At the initial appointment, Holden and the patient and caregiver have a lengthy conversation, during which she observes speech patterns, manner of dress, and movements, as well as life details, such as education, work and family. She also administers screening to assess the patient’s ability to problem-solve and answer questions as well as their gait and balance.
If Holden concludes after the lengthy initial exam that the patient is at risk of cognitive decline, she may order tests, including blood work to confirm or rule out a vitamin deficiency or thyroid problem. Patients may also get a brain MRI, which reveals any shrunken or stressed areas of the brain, blood vessel damage or signs of “silent strokes.” Paper-and-pencil neuropsychiatric tests, three to four hours long, produce information about memory, cognition, language, ability to organize and plan, and more. Holden compares the results to people of the same age and education. “They show us patterns of strength and weakness,” she said.

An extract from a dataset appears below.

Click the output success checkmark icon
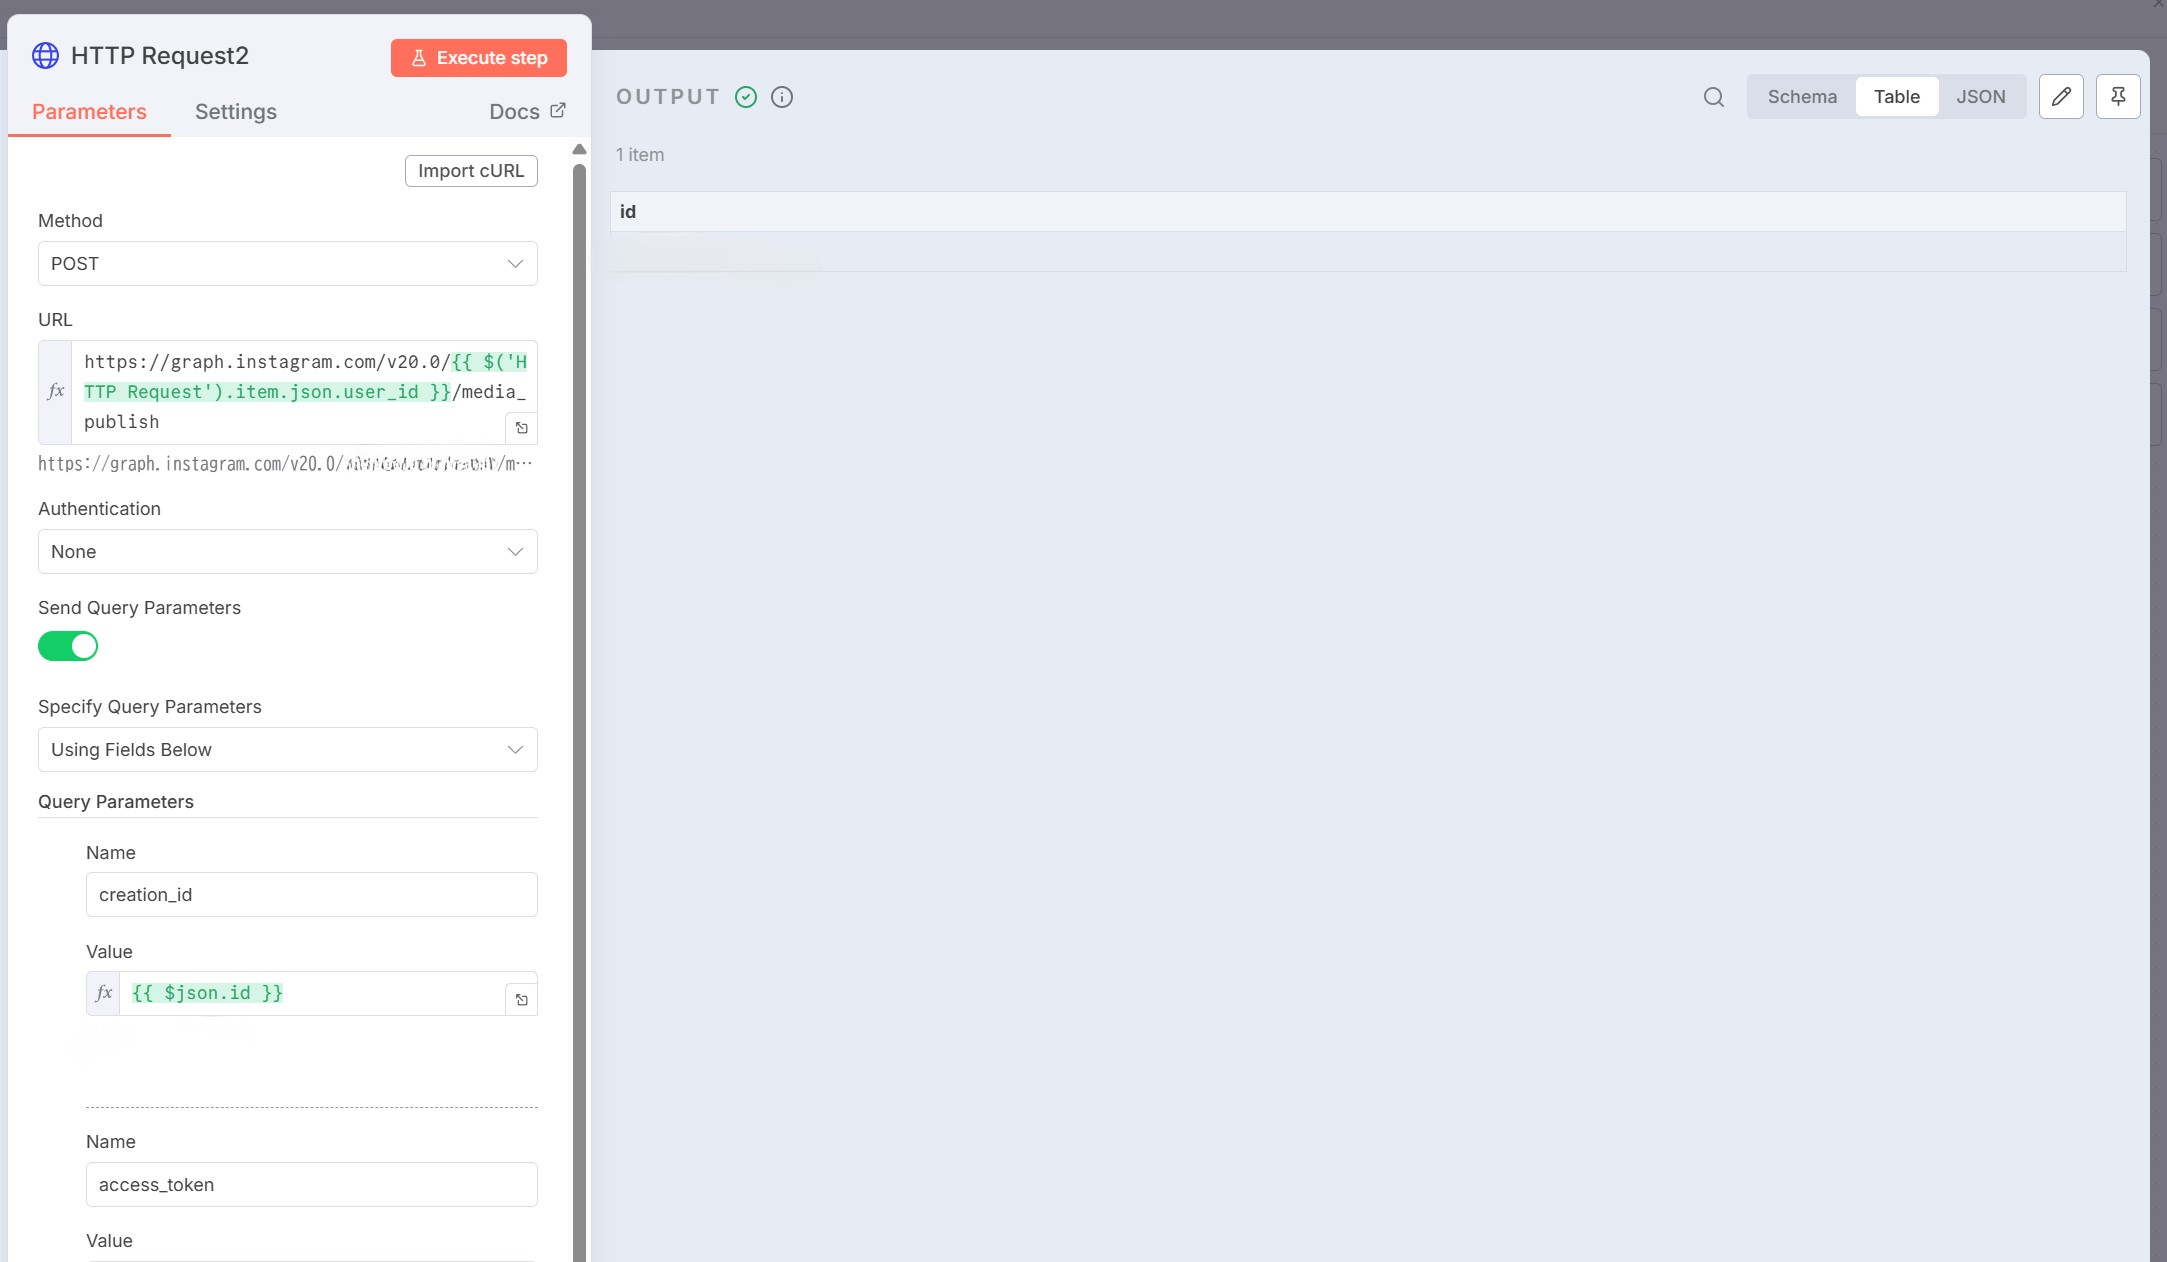This screenshot has width=2167, height=1262. pyautogui.click(x=746, y=97)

If the tests show memory and/or cognition issues, what treatments are available?
One important point is that people should not simply chalk up the decline to a part of aging, Holden said. “A lot of us have conceptualized that as something to be expected, but there are people who live into their 90s sharp as a tack,” she said. “There is also a misconception that there is no ‘cure,’ so why bother? But we can manage the symptoms.”
Holden said treatments tailored to each patient include medications like Aricept, which “allow brain cells to communicate better.” They don’t restore memory but may modestly slow the loss.

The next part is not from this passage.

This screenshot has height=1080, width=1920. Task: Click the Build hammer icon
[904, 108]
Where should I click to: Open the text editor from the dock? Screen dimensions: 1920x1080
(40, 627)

Some patients may benefit from anti-depressants to treat mood disorders. “Sometimes depression is the only cause of the stress on their brain, but often there is a complex interplay,” Holden said. “But even if it is not the only cause, we are still treating the depression.”

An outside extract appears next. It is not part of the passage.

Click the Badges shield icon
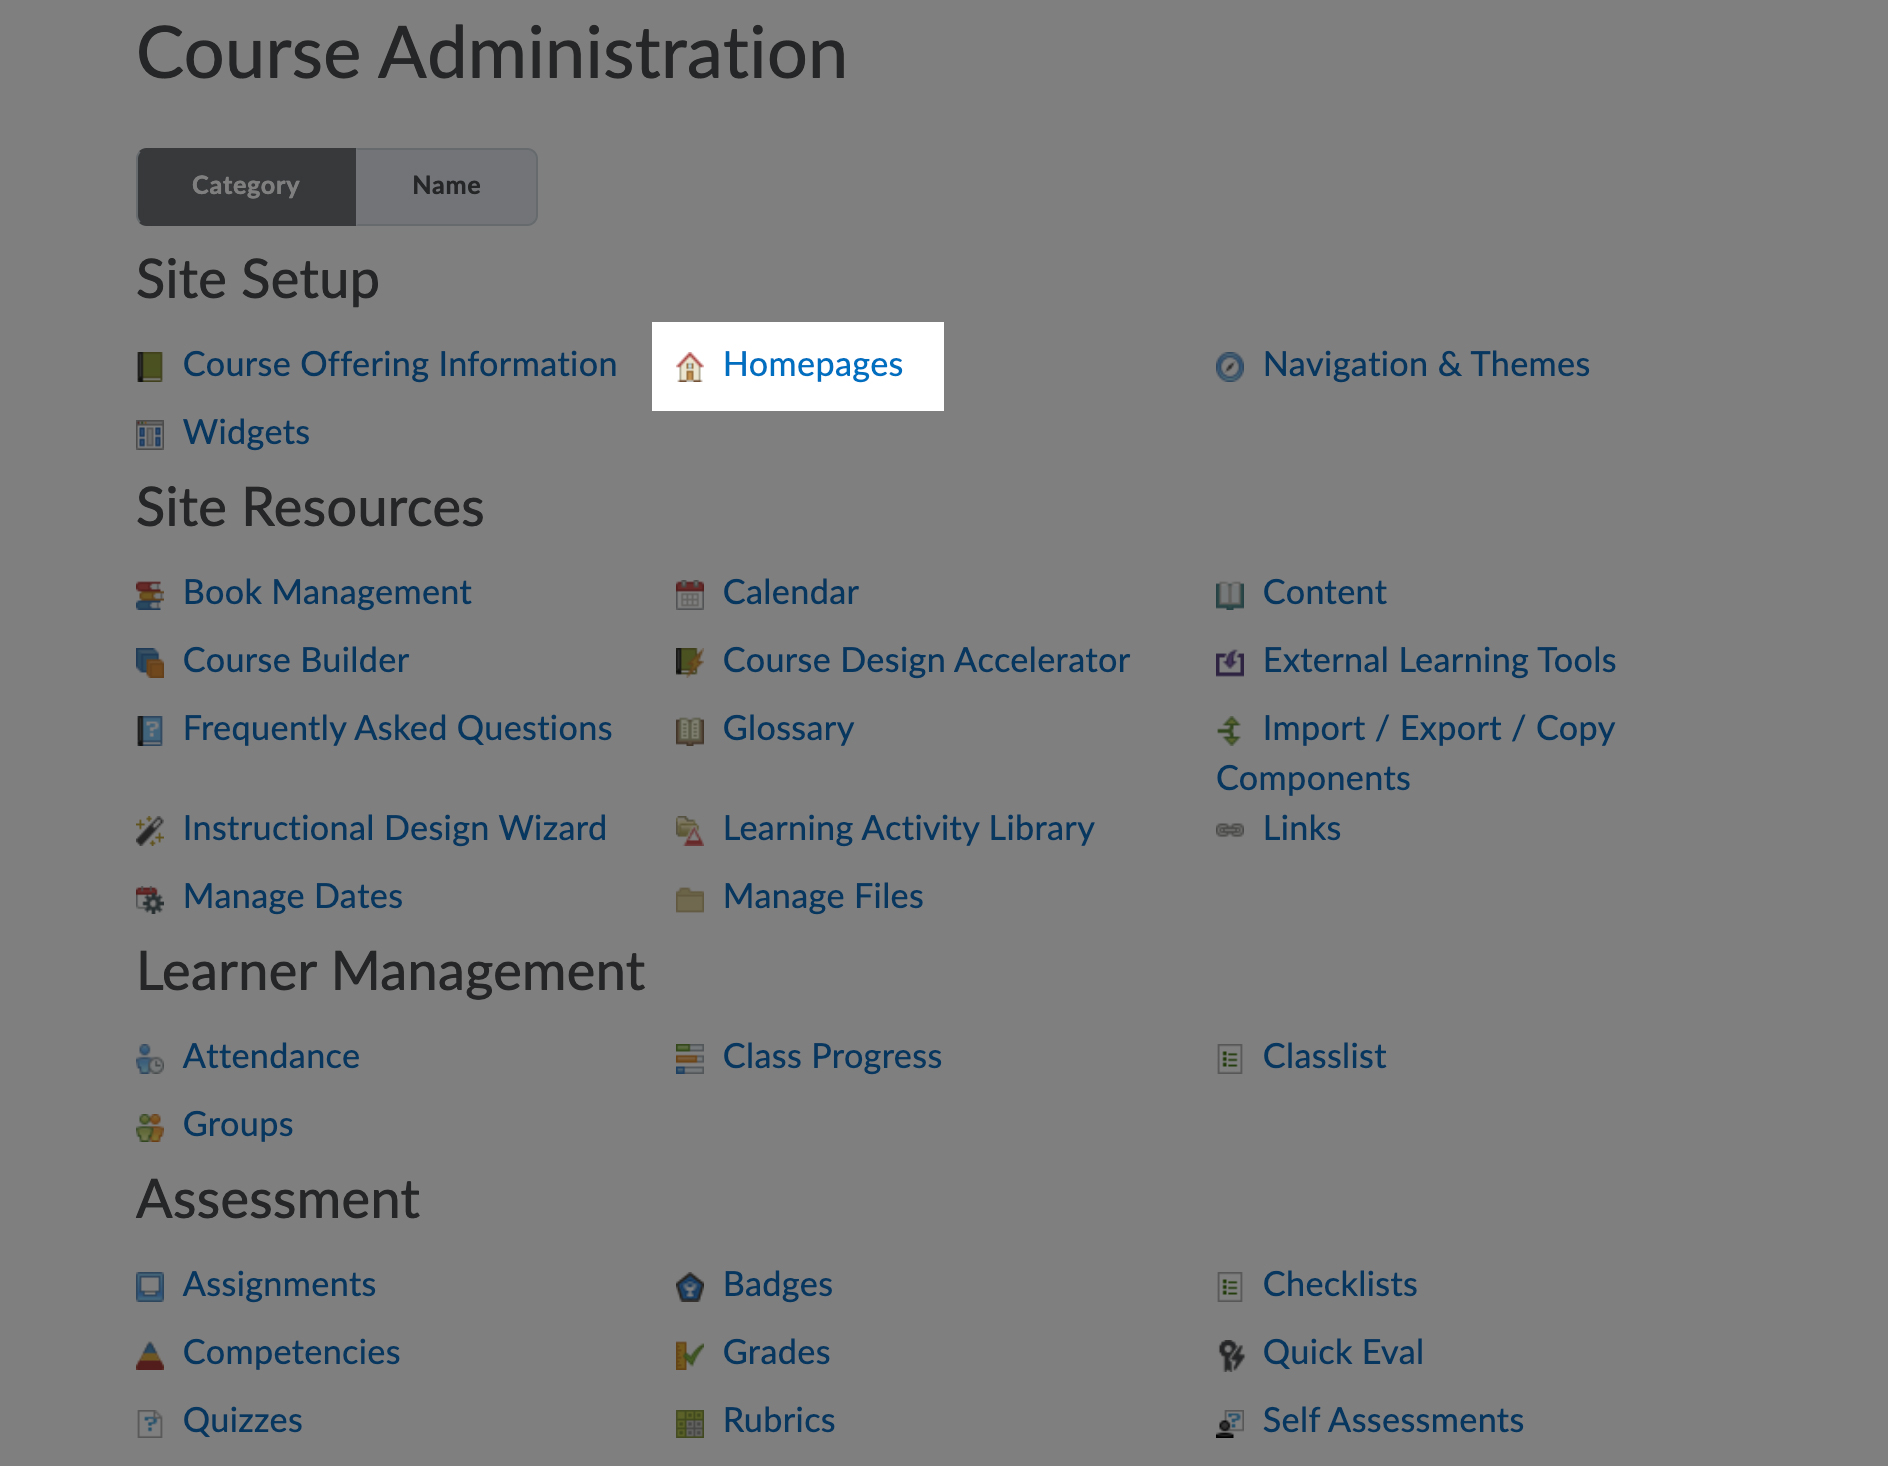Viewport: 1888px width, 1466px height. click(x=689, y=1287)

Other patients may need help with sleep problems. In those cases, Holden said, sleep medicine specialists can provide help with sleep hygiene techniques without resorting to sleep medications that often have unwanted side effects on memory.
How can caregivers help their loved ones with these issues?
“The overarching tenet is you need to take care of yourself first,” Holden said. She acknowledged that there may be “guilt and anguish over that,” but she noted that airlines routinely instruct passengers to use oxygen themselves before helping others in an emergency. It would be even more beneficial to allow “early, embedded” home care for caregiver support, she added, but at this point it is not paid for.
I hear there are plenty of supplements I can take to help with my memory. True?
No. Holden said she is “asked on a daily basis” about a widely advertised over-the-counter supplement, which claims to improve brain function and memory. She said there is no evidence to support that claim or those made by many other producers of diet supplements and vitamins. The sole exception is vitamin B12, which studies show can improve memory in people whose levels are low. She warned that some supplements can have unpredictable interactions with prescription medications and urged people to consult their physicians before taking them.
So is there anything I can do to prevent memory loss and cognitive decline?
“The number-one thing you can do to protect your brain and slow any cognitive decline is to exercise,” Holden said. “It’s been proven effective by multiple studies and it’s free. If there was a pill or vitamin supplement that did what exercise does for you, people would be begging for it. Exercise is the closest thing we have to a cure-all for all conditions, and it has clear, objective benefits for brain function.”
It’s best if people start exercising and following a healthy diet in their 30s to 50s, Holden concluded. “It reduces stress on your brain,” she said. “Be proactive and take healthy steps throughout your life that will protect your brain and reduce your risk of dementia as you age.”